Hi Eric,

The Cornell U. Cooperative Extension publication entitled Hayfield Management 
and Grassland Bird Conservation by Jim Ochterski (CCE of Schuler County; 
ja...@cornell.edu<mailto:ja...@cornell.edu>) says this on page 2:

“To be considered good habitat for grassland birds, a grass hayfield needs to 
remain substantially unmown through the breeding season, which begins in early 
May and ends by mid-July across most of New York State. During this time 
hayfields grow vigorously, providing shelter, nesting areas among the grass 
stems, and a source of insects that comprise bird diets. Any significant 
disturbance, like mowing or manure application, will cause most nest to fail. 
Alfalfa hay stands are generally unsuitable for grassland birds.

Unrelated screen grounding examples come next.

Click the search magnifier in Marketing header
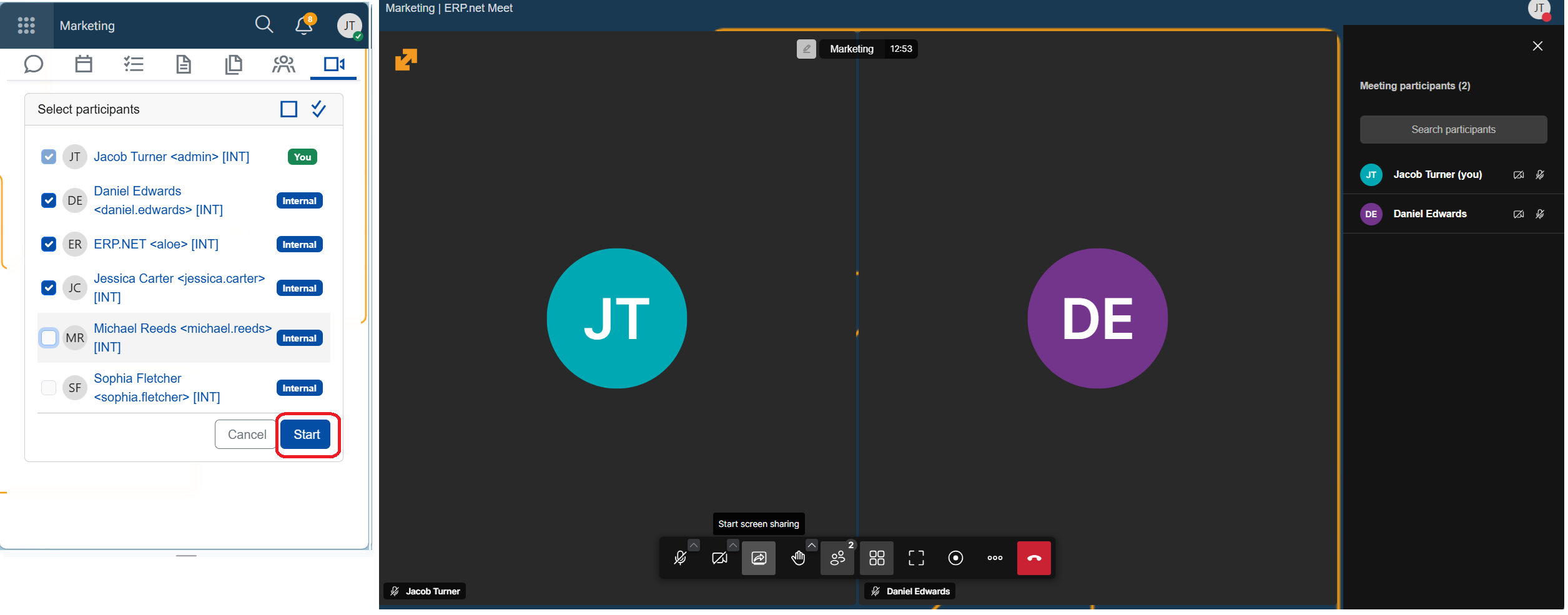 [x=264, y=25]
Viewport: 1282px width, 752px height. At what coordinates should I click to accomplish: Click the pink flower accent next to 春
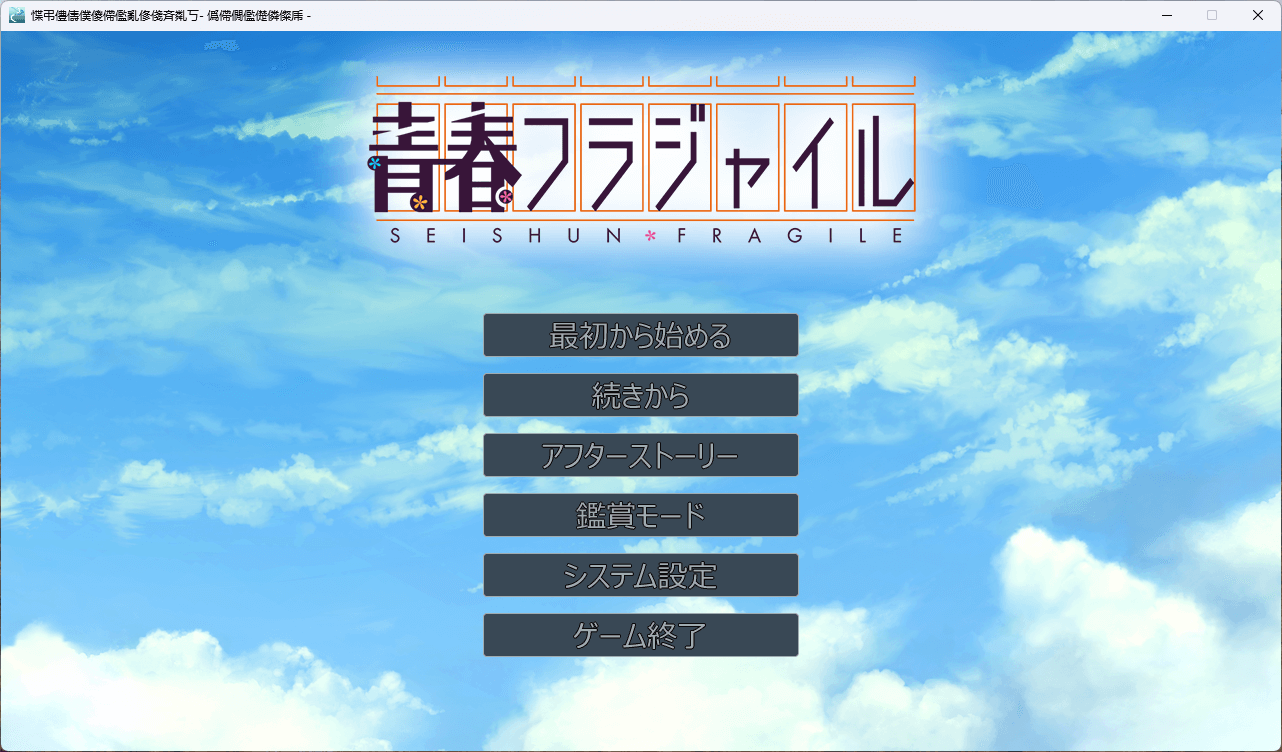point(505,195)
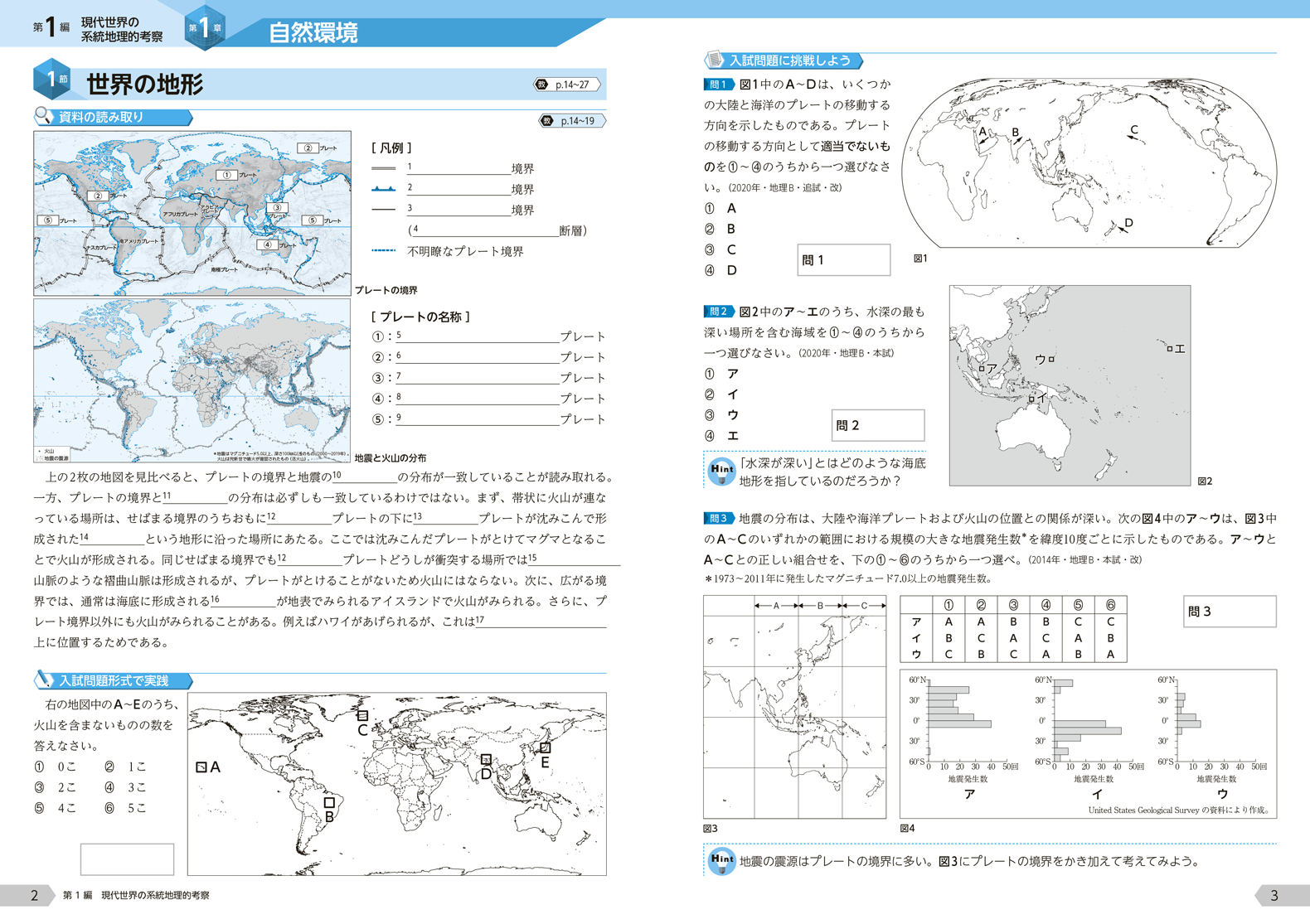Click the 問3 answer box

tap(1229, 612)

In New York, breeding grassland birds will begin identifying territories from 
late April through May. Nest building and egg laying occur through early June 
and young birds tend to hatch by mid to late June. The ability to fly for cover 
and feeding(called ‘fledging’ ) develops by early July.”

The article has a calendar which shows the dates May 14 thru July 22 as times 
when MOWING DETRIMENTAL to grassland birds.

Full article here: 


Donna L. Scott
535 Lansing Station Road
Lansing, NY 14882

From: bounce-123584081-15001...@list.cornell.edu 
[mailto:bounce-123584081-15001...@list.cornell.edu] On Behalf Of Eric Banford
Sent: Friday, May 03, 2019 1:31 PM
To: CAYUGABIRDS-L <cayugabird...@list.cornell.edu>
Subject: Re: [cayugabirds-l] bobolinks and yellowthroat

Speaking of Bobolinks, my neighbor just asked me if it was ok to mow now before 
they make their nests. I wasn't sure of best timing for early mowing so wanted 
to touch base with the collective experience on this list. What are best 
practices I can share with my neighbors as far as when to NOT mow (beginning 
and end of season) to support field birds.